Think back to the first time you lifted weights. Can you recall how fast you moved the weight? I can. What’s interesting is that most people in the gym automatically move weight at around the same speed unless focusing on doing slow or fast (explosive) reps.
Also, when I look back to after lifting for a few months, still more or less clueless (this was when I was 15 years old), I discovered that if I pushed weight super fast, I could lift more weight. Once I started making strength gains, I was nuts about increasing my loads. The problem with my crazy explosive lifting technique was that my lifting form was terrible. I’d arch my back on bench, lean to forward squatting, cheat on BB curls, etc.
Finally, my trainer came to me and said I had to cool it on the explosive technique and return to proper form. I listened to him and good thing I did. I don’t think I would have made many gains lifting with sloppy and explosive technique.
There are several rep speeds (also referred to as lifting cadence) you can incorporate into your weightlifting. I want to discuss the pros and cons of each.
Rep Speed in a Nutshell
- Slower = Pro: longer tension applied to muscle / Con: lift less weight
- Faster = Pro: lift more weight / Con: less constant tension applied to muscle
- Normal: 2 to 3 second per direction. Total rep duration = 4 to 7 seconds
- Fast: 1 to 2 seconds per direction. Total rep duration = 2 to 4 seeconds
- Slow: 6 to 12 seconds per direction. Total rep duration = 13 to 25 seconds
Rep Speed Patterns
1. Normal lifting speed
This is the speed I use for most reps.
- Benefits: Moderate tension applied to target muscle plus moderate amount of weight lifted
- Disadvantages: Neither exemplary benefit of amount of weight lifted or applied tension
2. Normal Up / Slow Down
This is called a negative rep. Lift or pull at normal speed, but return weight at a slow speed so that you prolong the tension applied to your muscle. The obvious advantage is your muscle is under tension longer. The downside is that you’re using up energy that could otherwise be used to lift more weight and/or more reps.
The duration of the slow return can be 6 to 10 seconds. The longer, the harder. I tend to do my slow reps at about 6 to 7 seconds instead of longer like 10 to 12 seconds.
3. Explosive Up / Fast Down
A high speed or explosive rep is approximately 1 second one direction.
I’m not into this style. Sometimes you see a lifter blasting weight up and down. Usually form goes out the window. The one advantage is that more weight is lifted. However, muscles don’t remain under much tension.
I might once in a while for rep variation do fast up and normal/slow down, but that’s about it.

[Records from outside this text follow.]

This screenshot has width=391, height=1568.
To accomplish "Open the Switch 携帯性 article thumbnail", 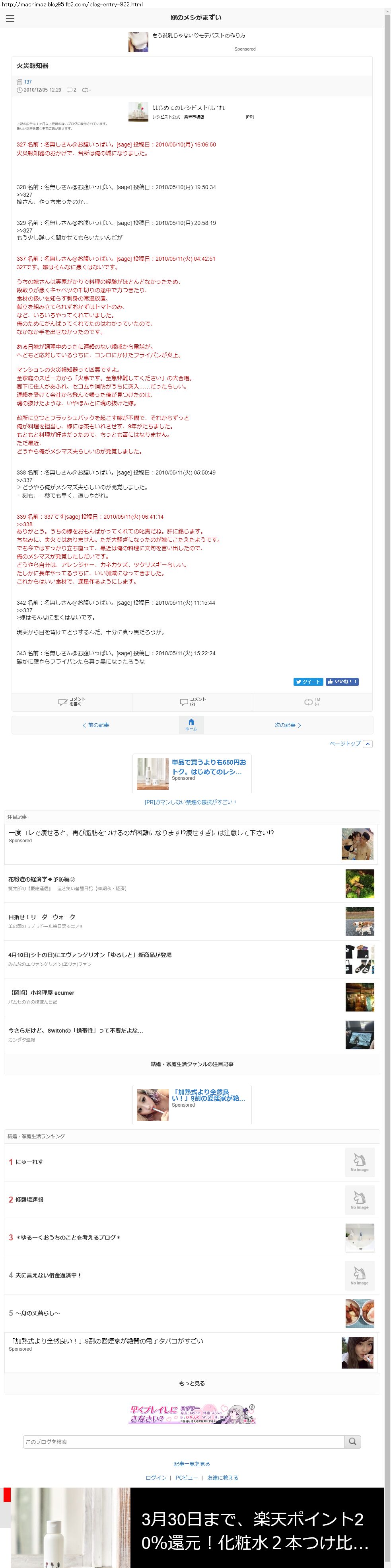I will [360, 1035].
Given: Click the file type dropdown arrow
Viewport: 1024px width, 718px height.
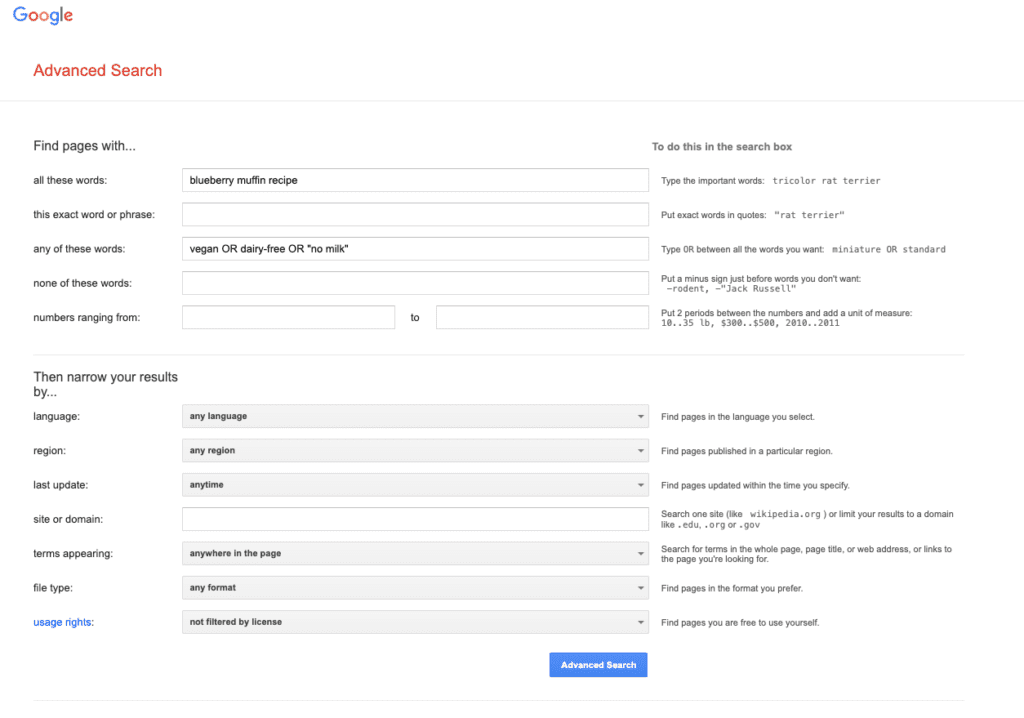Looking at the screenshot, I should [x=640, y=588].
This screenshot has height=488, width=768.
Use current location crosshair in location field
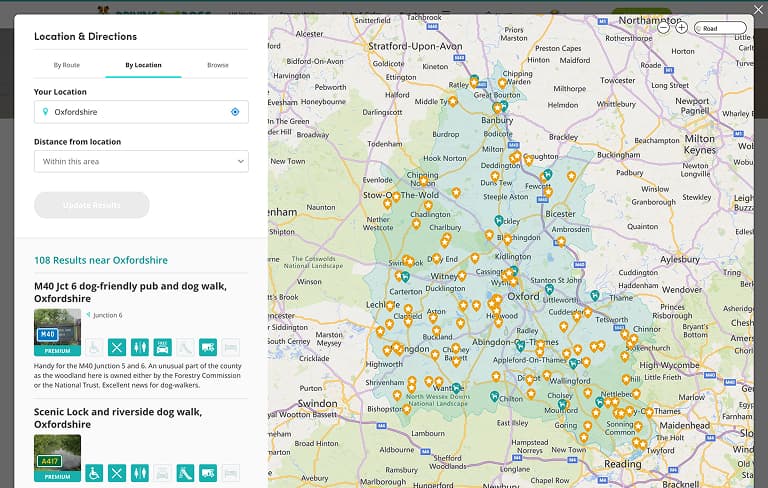(x=235, y=112)
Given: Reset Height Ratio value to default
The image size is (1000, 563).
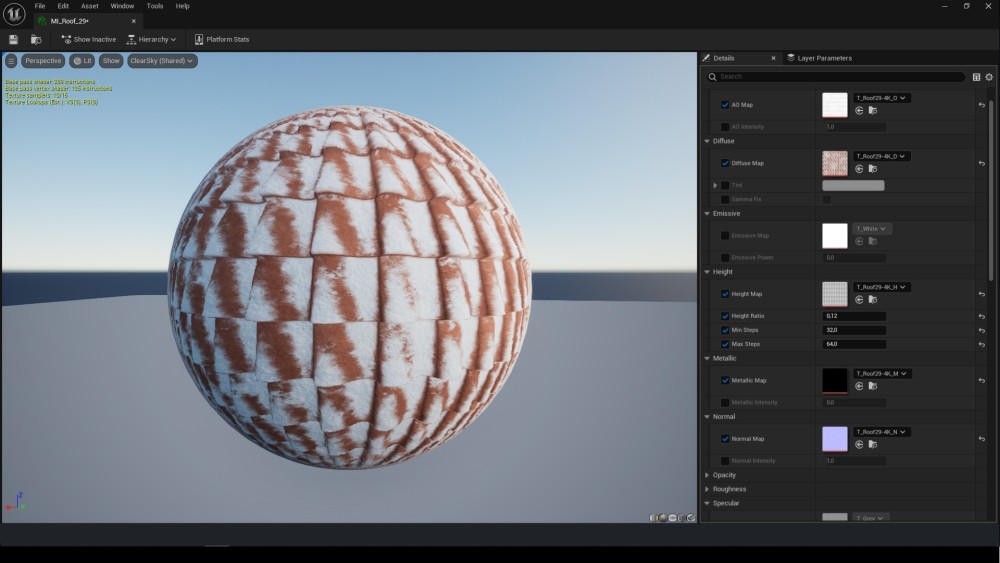Looking at the screenshot, I should click(x=981, y=316).
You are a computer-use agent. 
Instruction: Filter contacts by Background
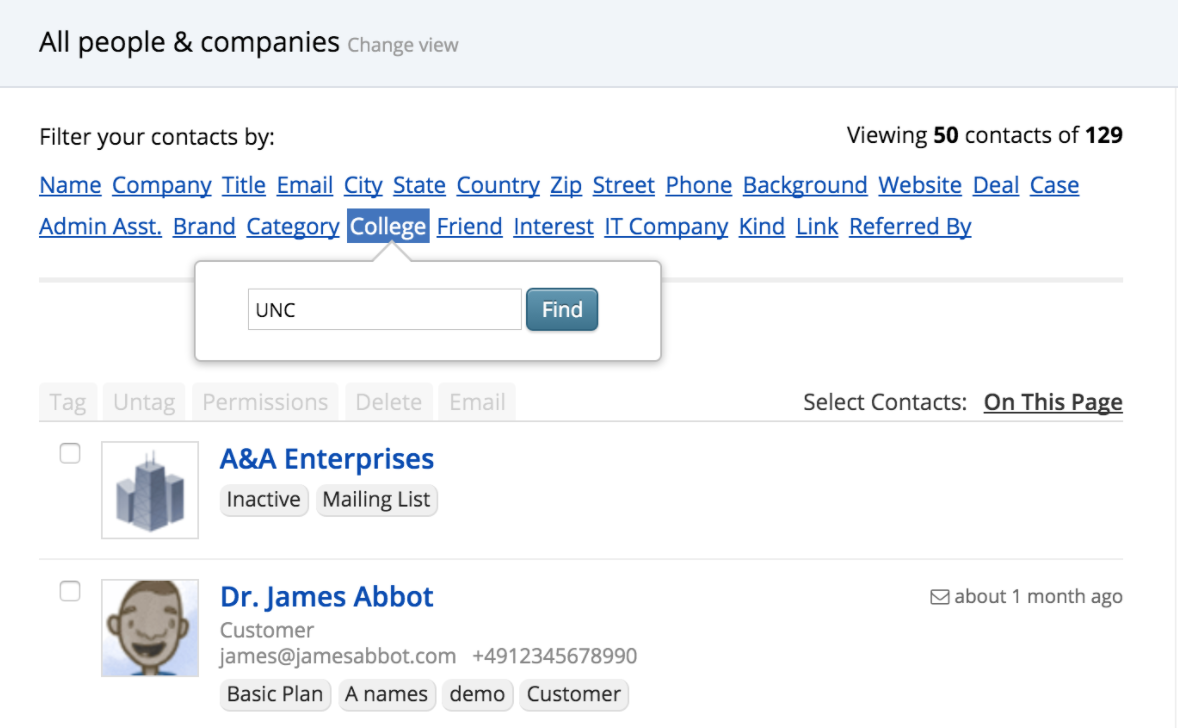pyautogui.click(x=805, y=185)
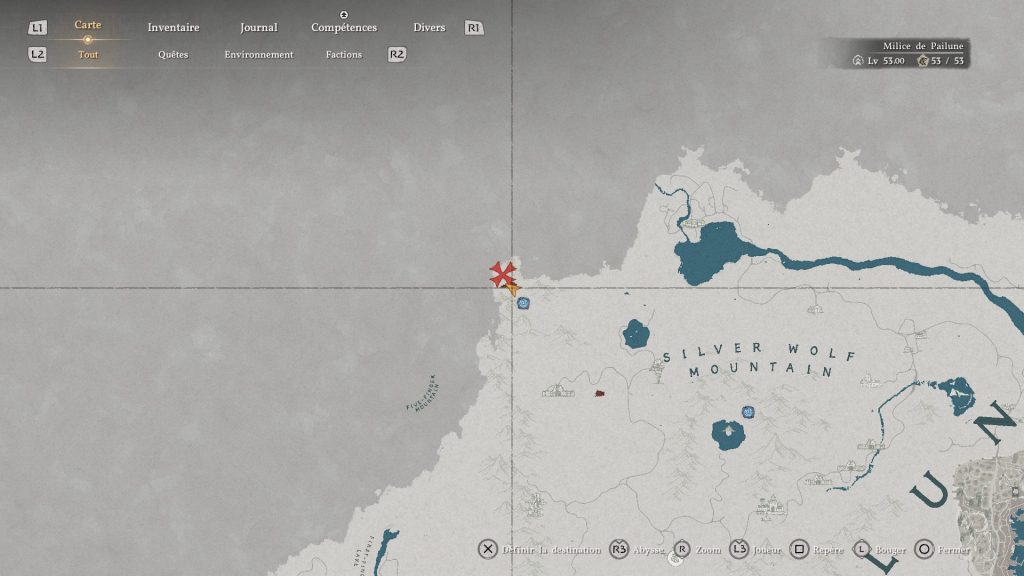The width and height of the screenshot is (1024, 576).
Task: Select the blue waypoint icon below Silver Wolf Mountain
Action: (747, 412)
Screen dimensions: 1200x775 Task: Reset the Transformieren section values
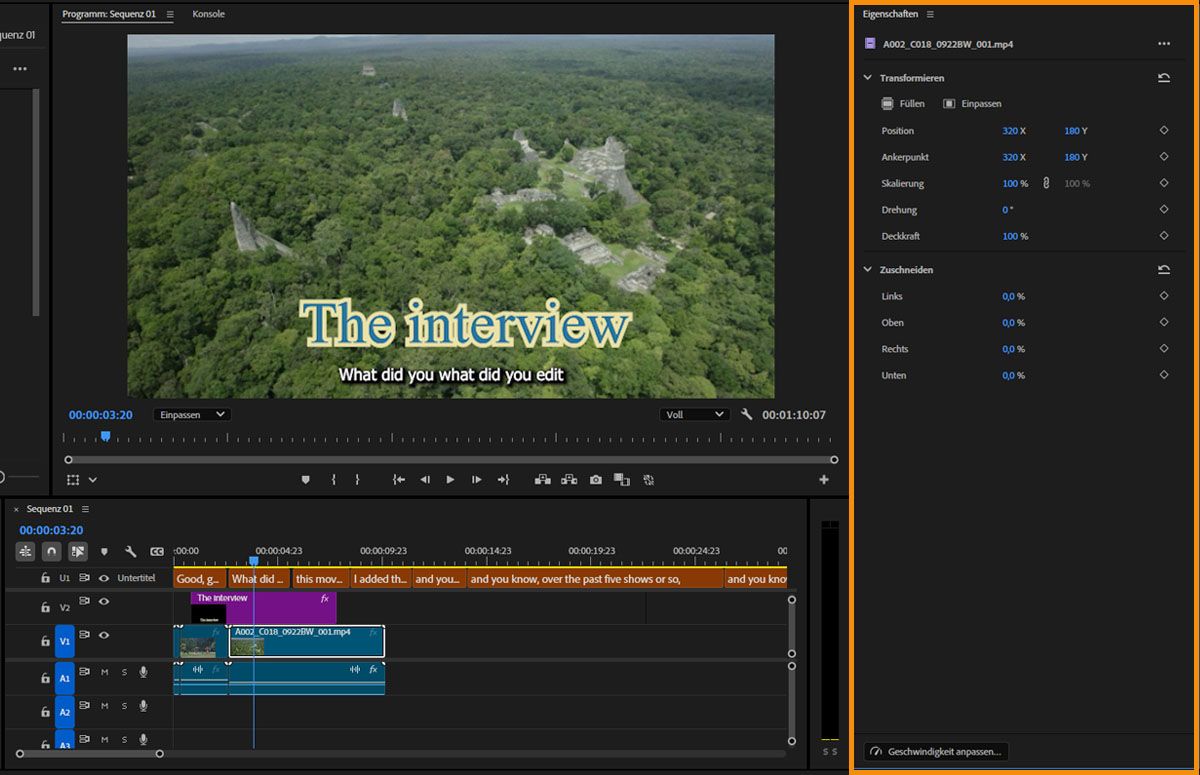pyautogui.click(x=1164, y=78)
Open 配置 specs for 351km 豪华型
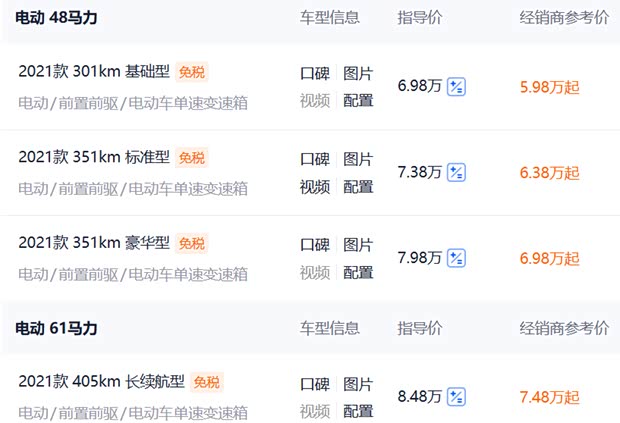Viewport: 620px width, 423px height. (358, 272)
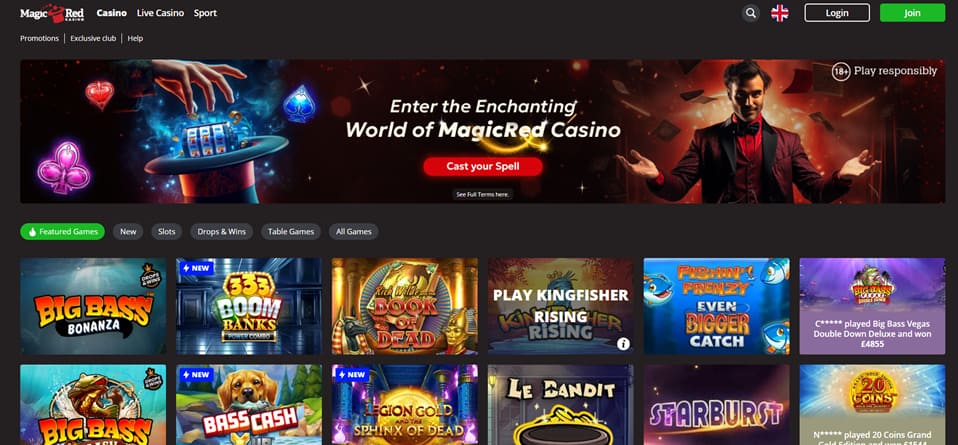The width and height of the screenshot is (958, 445).
Task: Open the Promotions link
Action: point(40,38)
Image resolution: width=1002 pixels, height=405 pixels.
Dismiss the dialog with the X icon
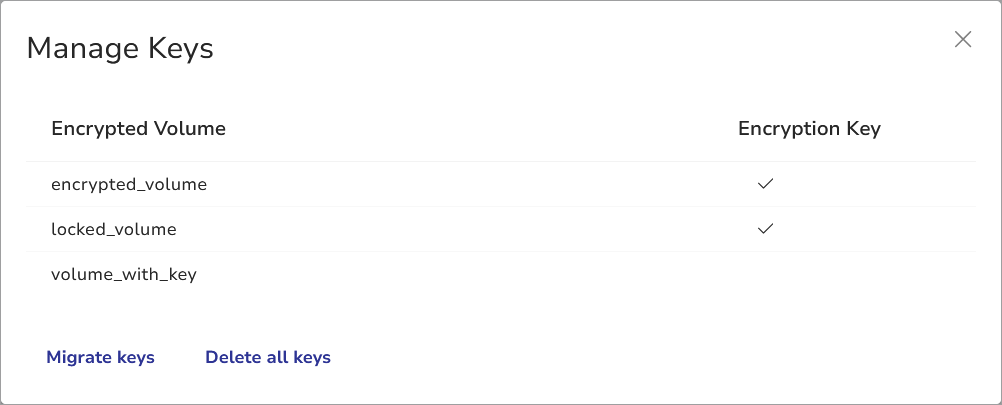pyautogui.click(x=963, y=39)
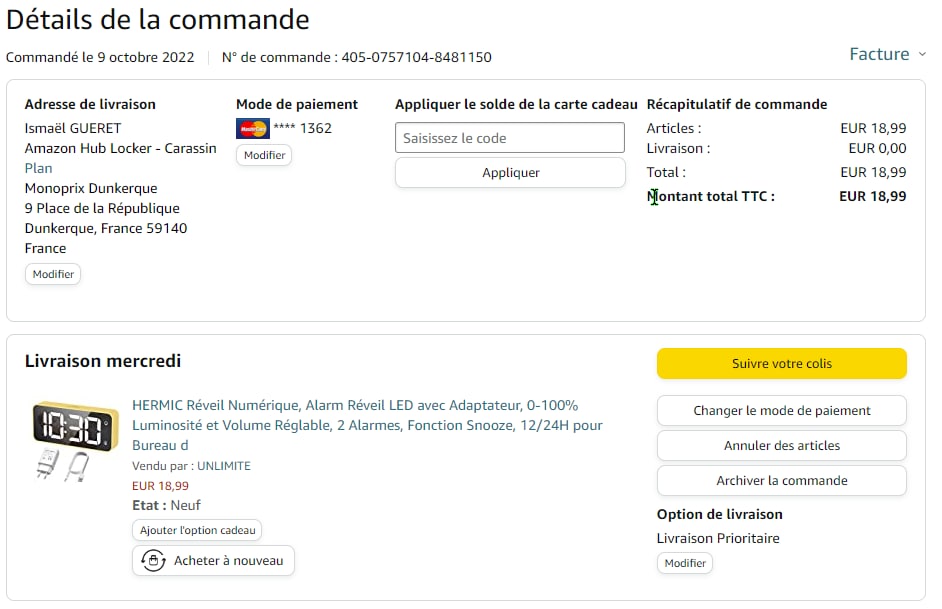Click Annuler des articles button
942x609 pixels.
pyautogui.click(x=781, y=445)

Explosive speed reps are good for varying your workouts, lifting more weight, and targeting fast-twitch muscle fibers.
4. Explosive Up / Slow Down
This is an interesting combination because you gain the benefits of explosively fast lifting such as lifting more weight, but you also gain the tension benefit of the slow return of the weight. Moreover, this combination is good for maintaining lifting form.
In fact, any time you do explosive lifting, you want to pay extra attention to form because high-speed reps can result in sloppy lifting fast.
5. Slow Up / Slow Down
These are brutal sets. I’ve done them and the burn is incredible. The huge downside is you don’t lift nearly as much weight. If you switch to this type of workout from a normal lifting speed workout, you’ll have to reduce the amount of weight you lift, which isn’t always all that fun.
The upside is that the amount of tension you apply to your muscles is incredible. Tension is a fundamental concept in Ben Pakulski’s MI40 workout program.
Also, slow up and slow down is difficult with Olympic lifts such as power cleans, deadlifts and squats. Instead, I’d focus on using slow reps for more isolating types of lifts such as bench press, curls, cable exercises (cable exercises are great for slower reps).
As with all things fitness and specifically when you want to build muscle, you want to vary your workouts, but spend the most time doing what works.
Generally, I prefer slower reps over faster reps … this is partly due to because I enjoy doing isolating exercises more than Olympic lists. These days I’m not so concerned with cranking out high weight like I was 15 years ago (when I wanted to look cool in the gym). I like slower reps over faster reps because the slower reps really give me a great burn, tax my muscles tremendously with each rep and I maintain excellent form.
That said, I do mostly normal reps … using slow and fast reps as a way to vary my workouts from time-to-time.